Sekarang inilah jalan sunyi yang tersunyi. Tetapi niati berkumpul untuk shalat rohani, kontemplasi, tadzakkur, tafakkur, membuka lebar-lebar jiwamu untuk memohon dan menerima limpahan hidayah serta rizki Allah yang bisa akan mengagetkanmu, karena ternyata di kedalaman sel, ada alam semesta, di dalam setisp serbuk, apalagi di kandungan setiap partikel terkecil dari cahaya, yang kita menyadarinya sebagai Nur Muhammad, terdapat galaksi-galaksi dan jagat raya yang bahkan bisa lebih luas dibanding yang diidentifikasi oleh akal dan kesadaran materi atau jasadiyah.

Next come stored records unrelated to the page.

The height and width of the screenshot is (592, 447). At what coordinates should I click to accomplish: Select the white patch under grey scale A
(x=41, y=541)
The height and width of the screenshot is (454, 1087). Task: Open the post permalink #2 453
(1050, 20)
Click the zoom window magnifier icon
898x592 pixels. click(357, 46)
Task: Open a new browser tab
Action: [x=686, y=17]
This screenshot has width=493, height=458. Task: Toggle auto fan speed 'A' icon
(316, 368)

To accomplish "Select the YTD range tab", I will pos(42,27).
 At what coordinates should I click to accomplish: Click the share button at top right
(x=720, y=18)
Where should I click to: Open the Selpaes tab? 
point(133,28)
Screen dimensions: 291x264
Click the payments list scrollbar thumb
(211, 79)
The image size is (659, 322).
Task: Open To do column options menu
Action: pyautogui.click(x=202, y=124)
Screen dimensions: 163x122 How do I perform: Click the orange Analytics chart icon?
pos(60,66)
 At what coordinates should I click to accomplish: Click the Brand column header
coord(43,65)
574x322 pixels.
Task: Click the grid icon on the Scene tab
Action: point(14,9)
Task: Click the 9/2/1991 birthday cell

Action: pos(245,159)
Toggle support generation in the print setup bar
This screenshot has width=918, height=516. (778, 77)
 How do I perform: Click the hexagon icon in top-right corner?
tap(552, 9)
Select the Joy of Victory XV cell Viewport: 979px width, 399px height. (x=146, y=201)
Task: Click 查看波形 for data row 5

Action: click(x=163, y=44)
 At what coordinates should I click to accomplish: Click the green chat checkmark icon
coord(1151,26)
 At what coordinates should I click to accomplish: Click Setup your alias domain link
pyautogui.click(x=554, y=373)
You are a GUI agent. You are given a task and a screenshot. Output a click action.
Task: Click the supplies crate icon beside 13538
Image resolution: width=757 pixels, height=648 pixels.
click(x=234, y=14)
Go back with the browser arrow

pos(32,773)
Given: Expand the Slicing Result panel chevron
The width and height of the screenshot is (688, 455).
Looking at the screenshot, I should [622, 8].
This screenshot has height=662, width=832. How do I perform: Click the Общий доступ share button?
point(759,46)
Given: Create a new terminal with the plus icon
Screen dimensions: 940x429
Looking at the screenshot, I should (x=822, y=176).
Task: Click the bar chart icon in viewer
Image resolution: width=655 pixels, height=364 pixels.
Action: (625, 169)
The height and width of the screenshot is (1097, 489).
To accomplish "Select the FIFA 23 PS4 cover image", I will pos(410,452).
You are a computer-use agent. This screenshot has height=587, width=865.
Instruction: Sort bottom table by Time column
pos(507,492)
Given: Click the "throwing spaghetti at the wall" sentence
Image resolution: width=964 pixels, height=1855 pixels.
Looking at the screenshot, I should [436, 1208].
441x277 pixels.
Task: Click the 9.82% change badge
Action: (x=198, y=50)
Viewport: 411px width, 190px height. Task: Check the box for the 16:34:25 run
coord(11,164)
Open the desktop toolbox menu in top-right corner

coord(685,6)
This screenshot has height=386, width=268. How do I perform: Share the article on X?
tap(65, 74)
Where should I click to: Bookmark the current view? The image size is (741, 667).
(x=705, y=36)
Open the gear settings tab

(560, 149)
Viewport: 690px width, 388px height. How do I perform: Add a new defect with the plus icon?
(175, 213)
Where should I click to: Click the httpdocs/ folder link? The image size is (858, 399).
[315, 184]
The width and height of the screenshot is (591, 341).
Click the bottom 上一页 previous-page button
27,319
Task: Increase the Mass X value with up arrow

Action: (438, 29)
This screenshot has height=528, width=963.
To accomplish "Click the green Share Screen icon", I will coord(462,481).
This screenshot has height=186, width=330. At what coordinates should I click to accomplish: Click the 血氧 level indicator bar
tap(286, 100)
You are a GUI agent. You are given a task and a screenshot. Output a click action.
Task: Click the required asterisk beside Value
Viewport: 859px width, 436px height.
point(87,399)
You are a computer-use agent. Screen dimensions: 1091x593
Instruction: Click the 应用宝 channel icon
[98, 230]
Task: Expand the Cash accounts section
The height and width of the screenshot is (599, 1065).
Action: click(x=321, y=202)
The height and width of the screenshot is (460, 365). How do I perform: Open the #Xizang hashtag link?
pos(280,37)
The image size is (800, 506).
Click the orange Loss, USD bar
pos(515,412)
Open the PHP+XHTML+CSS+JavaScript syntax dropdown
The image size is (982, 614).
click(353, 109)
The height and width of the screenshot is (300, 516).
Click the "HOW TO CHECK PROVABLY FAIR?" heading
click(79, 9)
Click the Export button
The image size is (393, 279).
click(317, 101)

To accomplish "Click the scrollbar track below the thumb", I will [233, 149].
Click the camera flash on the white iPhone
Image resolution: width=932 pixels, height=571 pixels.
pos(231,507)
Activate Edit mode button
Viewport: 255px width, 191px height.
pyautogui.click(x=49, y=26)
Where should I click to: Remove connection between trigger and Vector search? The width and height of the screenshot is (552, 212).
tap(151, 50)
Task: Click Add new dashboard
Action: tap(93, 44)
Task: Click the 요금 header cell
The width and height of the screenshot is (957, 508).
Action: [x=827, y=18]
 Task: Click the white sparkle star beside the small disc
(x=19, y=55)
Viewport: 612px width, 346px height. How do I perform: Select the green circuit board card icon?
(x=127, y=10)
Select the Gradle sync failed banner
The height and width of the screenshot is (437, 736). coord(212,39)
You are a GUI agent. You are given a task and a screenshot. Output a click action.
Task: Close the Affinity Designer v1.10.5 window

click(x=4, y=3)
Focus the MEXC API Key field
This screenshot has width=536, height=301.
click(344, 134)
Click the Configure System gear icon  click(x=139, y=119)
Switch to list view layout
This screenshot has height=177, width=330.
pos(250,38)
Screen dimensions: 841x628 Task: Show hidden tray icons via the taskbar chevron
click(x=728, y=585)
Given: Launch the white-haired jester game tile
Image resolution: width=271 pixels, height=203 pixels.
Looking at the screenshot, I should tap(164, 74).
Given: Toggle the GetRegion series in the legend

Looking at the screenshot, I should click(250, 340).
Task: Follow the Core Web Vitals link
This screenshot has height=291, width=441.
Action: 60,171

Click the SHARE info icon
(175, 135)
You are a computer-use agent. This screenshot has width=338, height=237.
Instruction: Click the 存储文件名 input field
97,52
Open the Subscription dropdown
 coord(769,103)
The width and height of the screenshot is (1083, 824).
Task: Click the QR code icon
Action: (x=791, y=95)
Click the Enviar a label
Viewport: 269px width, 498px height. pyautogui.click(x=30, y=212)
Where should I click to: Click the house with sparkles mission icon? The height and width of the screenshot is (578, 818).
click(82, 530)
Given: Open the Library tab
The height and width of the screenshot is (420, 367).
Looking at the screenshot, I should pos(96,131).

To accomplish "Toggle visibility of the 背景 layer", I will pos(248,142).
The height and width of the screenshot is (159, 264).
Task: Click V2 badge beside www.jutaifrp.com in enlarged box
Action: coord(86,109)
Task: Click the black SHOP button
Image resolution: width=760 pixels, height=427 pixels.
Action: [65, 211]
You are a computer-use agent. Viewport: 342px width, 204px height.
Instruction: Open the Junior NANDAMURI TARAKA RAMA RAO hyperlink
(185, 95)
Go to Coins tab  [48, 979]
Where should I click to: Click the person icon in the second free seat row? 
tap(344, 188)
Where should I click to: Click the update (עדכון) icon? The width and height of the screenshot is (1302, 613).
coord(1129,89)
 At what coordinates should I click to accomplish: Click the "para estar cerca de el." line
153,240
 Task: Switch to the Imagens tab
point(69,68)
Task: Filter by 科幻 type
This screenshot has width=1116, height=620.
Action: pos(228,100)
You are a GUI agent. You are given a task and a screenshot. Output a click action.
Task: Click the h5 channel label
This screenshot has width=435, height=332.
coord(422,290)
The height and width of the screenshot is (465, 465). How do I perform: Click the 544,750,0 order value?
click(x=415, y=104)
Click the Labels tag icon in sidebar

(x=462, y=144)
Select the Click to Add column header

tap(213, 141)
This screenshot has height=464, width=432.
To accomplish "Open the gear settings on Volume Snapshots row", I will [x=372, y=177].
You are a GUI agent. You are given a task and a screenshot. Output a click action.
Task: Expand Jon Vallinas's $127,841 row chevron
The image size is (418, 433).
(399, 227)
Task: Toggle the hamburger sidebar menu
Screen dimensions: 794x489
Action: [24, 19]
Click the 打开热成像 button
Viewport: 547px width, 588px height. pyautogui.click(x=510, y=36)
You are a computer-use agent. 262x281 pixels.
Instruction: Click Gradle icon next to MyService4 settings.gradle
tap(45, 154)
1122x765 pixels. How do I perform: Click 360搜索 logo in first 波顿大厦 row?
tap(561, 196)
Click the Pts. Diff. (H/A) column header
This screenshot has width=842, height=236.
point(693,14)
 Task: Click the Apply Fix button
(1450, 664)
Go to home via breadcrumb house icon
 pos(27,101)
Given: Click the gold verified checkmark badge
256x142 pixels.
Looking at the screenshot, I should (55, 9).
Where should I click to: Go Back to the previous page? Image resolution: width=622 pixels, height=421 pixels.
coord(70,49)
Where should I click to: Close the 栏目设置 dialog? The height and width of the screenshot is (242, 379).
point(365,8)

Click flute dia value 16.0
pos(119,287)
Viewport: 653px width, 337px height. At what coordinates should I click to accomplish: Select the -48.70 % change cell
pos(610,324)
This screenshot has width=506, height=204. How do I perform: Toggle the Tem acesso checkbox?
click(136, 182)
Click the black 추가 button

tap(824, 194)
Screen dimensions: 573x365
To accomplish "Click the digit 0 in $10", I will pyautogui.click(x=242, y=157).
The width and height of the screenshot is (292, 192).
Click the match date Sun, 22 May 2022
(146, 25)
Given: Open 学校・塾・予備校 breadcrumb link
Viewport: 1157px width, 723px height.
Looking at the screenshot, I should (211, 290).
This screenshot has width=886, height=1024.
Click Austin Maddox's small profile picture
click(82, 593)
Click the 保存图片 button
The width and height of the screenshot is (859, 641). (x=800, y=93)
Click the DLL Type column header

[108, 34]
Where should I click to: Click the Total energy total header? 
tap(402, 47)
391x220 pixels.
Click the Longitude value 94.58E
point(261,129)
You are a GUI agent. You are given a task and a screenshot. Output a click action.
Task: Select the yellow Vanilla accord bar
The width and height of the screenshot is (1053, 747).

Kerumunan massal Maiyah diganti dengan penumbuhan sel-sel Maiyah sebanyak-banyaknya, dengan ghirrah dan semangat sinau bareng yang sama.
Selamilah “kehadiran Allah” seperti Syekh Kamba menuturkan. Reidentifikasikan “cecikal, bebakal”nya Gusti Yudho, karena tahun depan engkau menjadi pelopor modus dan formula “tetingal” yang lebih baru dan revolusioner.
Di setiap tahap dari kontemplasimu, Allah memperdengarkan suara-Nya: “alastu bi rabbikum?”, dan kalian istiqamah konsisten menjawab “Bala syahidna” dengan semua lapisan-lapisan memorimu.